Yes, Continue Progesterone for 12-14 Days Monthly
Even though your patient has no menses (amenorrhea), she should still receive cyclic oral micronized progesterone for 12-14 days every 28 days when taking continuous transdermal estradiol. The absence of menstrual bleeding does not change the requirement for endometrial protection.
Why Progesterone Duration Remains 12-14 Days
The 12-14 day duration is based on endometrial protection requirements, not menstrual status. When a woman with a uterus receives continuous estrogen therapy (transdermal or otherwise), the endometrium requires adequate progestogen exposure to prevent hyperplasia and reduce endometrial cancer risk 1.

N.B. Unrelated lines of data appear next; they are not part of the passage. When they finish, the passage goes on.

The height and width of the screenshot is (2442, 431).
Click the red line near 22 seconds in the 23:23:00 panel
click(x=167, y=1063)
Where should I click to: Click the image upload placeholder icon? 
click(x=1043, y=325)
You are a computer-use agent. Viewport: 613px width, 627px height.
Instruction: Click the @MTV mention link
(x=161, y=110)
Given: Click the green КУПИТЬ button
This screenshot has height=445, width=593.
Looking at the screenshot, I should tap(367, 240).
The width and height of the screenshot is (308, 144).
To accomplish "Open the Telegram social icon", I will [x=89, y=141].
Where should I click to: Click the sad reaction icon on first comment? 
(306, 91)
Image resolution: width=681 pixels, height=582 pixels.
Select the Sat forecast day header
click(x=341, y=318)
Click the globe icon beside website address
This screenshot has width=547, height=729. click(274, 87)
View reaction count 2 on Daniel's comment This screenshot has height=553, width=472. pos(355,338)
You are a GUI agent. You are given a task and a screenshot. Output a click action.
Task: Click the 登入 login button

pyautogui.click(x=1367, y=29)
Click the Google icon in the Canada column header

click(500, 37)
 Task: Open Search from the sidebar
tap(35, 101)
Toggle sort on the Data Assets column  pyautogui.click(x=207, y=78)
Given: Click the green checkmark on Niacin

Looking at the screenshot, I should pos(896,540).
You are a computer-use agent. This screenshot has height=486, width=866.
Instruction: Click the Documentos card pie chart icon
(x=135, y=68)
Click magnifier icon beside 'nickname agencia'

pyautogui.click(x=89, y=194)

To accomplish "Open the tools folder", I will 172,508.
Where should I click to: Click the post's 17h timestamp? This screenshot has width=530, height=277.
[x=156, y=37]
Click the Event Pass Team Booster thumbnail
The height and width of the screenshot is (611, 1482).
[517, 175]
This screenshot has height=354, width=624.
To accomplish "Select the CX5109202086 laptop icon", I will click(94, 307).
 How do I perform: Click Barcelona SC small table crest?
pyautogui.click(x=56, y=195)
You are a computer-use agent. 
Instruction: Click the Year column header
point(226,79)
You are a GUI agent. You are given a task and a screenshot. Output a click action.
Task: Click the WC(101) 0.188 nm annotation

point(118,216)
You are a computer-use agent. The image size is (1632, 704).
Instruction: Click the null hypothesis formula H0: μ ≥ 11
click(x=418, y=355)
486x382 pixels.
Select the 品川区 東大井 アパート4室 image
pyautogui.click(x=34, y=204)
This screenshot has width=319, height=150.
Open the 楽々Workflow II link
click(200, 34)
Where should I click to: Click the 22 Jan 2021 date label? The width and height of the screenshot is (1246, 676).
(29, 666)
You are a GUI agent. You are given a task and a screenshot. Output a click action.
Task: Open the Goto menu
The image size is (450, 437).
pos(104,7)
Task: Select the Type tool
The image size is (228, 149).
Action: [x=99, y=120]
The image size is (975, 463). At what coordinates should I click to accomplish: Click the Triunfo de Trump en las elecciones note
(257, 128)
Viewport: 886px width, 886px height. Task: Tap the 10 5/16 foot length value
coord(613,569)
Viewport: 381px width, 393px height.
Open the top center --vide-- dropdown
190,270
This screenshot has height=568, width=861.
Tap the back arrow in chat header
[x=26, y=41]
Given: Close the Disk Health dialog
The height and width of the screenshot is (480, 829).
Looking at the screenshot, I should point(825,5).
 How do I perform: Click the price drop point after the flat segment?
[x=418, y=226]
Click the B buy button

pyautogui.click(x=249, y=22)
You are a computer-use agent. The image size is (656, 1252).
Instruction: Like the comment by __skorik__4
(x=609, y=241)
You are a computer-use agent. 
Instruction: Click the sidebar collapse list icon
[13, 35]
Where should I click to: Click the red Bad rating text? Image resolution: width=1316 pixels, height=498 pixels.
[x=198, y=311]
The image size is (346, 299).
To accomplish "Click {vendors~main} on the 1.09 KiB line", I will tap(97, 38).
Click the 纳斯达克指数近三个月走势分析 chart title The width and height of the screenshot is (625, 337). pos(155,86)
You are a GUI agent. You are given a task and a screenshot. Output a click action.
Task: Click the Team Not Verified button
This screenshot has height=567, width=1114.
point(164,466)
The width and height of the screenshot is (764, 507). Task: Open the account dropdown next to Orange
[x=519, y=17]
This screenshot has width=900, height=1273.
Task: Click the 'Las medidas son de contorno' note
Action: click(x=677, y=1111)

Key Evidence Supporting This Regimen:
Multiple 2021 guidelines specifically recommend transdermal 17β-estradiol administered continuously with oral/vaginal progestin for 12-14 days every 28 days in amenorrheic patients with premature ovarian insufficiency 1
The FDA-approved dosing for progesterone capsules states: "200 mg orally for 12 days sequentially per 28-day cycle" for prevention of endometrial hyperplasia in postmenopausal women receiving estrogen 2
A 2016 systematic review confirmed that oral micronized progesterone provides endometrial protection when applied sequentially for 12-14 days/month at 200 mg/day 3
The 2016 ESHRE guideline on premature ovarian insufficiency recommends oral micronized progesterone 100-200 mg/day or dydrogesterone 5-10 mg/day during 12-14 days of the month 4
Practical Dosing Protocol
For your amenorrheic patient on continuous transdermal estradiol:
- Estradiol: Continue transdermal patches (typically 50-100 μg daily) continuously without interruption
- Progesterone: Add oral micronized progesterone 200 mg daily at bedtime for 12-14 consecutive days every 28 days 1
- Alternative: Medroxyprogesterone acetate 10 mg daily for 12-14 days per month
- Alternative: Dydrogesterone 10 mg daily for 12-14 days per month
Important Clinical Considerations:
Micronized progesterone is the preferred progestogen due to its superior safety profile regarding cardiovascular disease, venous thromboembolism risk, and breast cancer risk compared to synthetic progestogens 1
Timing matters: Progesterone should be taken at bedtime as it can cause drowsiness, dizziness, and rarely blurred vision or difficulty speaking 2
Withdrawal bleeding may or may not occur: Some amenorrheic patients will experience withdrawal bleeding after the progesterone phase, while others will not. The absence of bleeding does NOT indicate inadequate endometrial protection, as long as the proper duration (12-14 days) is maintained 1
Common Pitfall to Avoid
Do not shorten the progesterone duration just because the patient is amenorrheic. The 12-14 day duration is the minimum required for adequate endometrial protection based on histologic studies. Shorter durations (e.g., 10 days) may be insufficient for long-term endometrial safety, particularly with continuous estrogen exposure 3.
Exception: In adolescents with Turner syndrome or other causes of delayed puberty, cyclic progestogens should only begin after at least 2 years of estrogen therapy or when breakthrough bleeding occurs 4. However, this does not apply to your post-pubertal amenorrheic patient.